• [WHAT YOU NEED TO DO]: Retype the listing that follows without a single change.

• [STUDY MATERIAL]:

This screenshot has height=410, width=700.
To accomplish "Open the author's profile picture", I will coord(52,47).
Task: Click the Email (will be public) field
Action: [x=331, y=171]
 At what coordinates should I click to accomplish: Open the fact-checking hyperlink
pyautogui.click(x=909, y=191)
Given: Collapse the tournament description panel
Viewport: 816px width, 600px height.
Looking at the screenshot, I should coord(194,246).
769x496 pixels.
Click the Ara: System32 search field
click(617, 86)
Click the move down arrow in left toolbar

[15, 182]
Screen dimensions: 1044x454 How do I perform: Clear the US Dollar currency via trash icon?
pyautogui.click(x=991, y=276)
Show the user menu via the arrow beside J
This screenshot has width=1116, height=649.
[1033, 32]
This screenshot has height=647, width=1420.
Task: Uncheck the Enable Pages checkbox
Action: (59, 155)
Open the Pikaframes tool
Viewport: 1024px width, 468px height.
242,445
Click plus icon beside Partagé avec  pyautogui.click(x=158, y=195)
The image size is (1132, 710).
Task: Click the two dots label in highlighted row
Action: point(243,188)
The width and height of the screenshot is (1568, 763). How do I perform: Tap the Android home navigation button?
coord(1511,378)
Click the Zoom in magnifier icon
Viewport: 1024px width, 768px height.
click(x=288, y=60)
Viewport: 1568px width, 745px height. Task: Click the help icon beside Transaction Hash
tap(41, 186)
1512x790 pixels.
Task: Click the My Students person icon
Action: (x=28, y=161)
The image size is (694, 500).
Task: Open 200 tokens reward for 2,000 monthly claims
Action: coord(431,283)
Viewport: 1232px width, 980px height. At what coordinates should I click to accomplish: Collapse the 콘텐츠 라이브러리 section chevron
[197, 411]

• [YOUR RESPONSE]:
This screenshot has height=410, width=700.
To accomplish "Open the author's profile picture", I will coord(52,47).
Task: Click the Email (will be public) field
Action: [x=331, y=171]
 At what coordinates should I click to accomplish: Open the fact-checking hyperlink
pyautogui.click(x=909, y=191)
Given: Collapse the tournament description panel
Viewport: 816px width, 600px height.
Looking at the screenshot, I should coord(194,246).
769x496 pixels.
Click the Ara: System32 search field
click(617, 86)
Click the move down arrow in left toolbar

[15, 182]
Screen dimensions: 1044x454 How do I perform: Clear the US Dollar currency via trash icon?
pyautogui.click(x=991, y=276)
Show the user menu via the arrow beside J
This screenshot has width=1116, height=649.
[1033, 32]
This screenshot has height=647, width=1420.
Task: Uncheck the Enable Pages checkbox
Action: (59, 155)
Open the Pikaframes tool
Viewport: 1024px width, 468px height.
242,445
Click plus icon beside Partagé avec  pyautogui.click(x=158, y=195)
The image size is (1132, 710).
Task: Click the two dots label in highlighted row
Action: point(243,188)
The width and height of the screenshot is (1568, 763). How do I perform: Tap the Android home navigation button?
coord(1511,378)
Click the Zoom in magnifier icon
Viewport: 1024px width, 768px height.
click(x=288, y=60)
Viewport: 1568px width, 745px height. Task: Click the help icon beside Transaction Hash
tap(41, 186)
1512x790 pixels.
Task: Click the My Students person icon
Action: (x=28, y=161)
The image size is (694, 500).
Task: Open 200 tokens reward for 2,000 monthly claims
Action: coord(431,283)
Viewport: 1232px width, 980px height. At what coordinates should I click to accomplish: Collapse the 콘텐츠 라이브러리 section chevron
[197, 411]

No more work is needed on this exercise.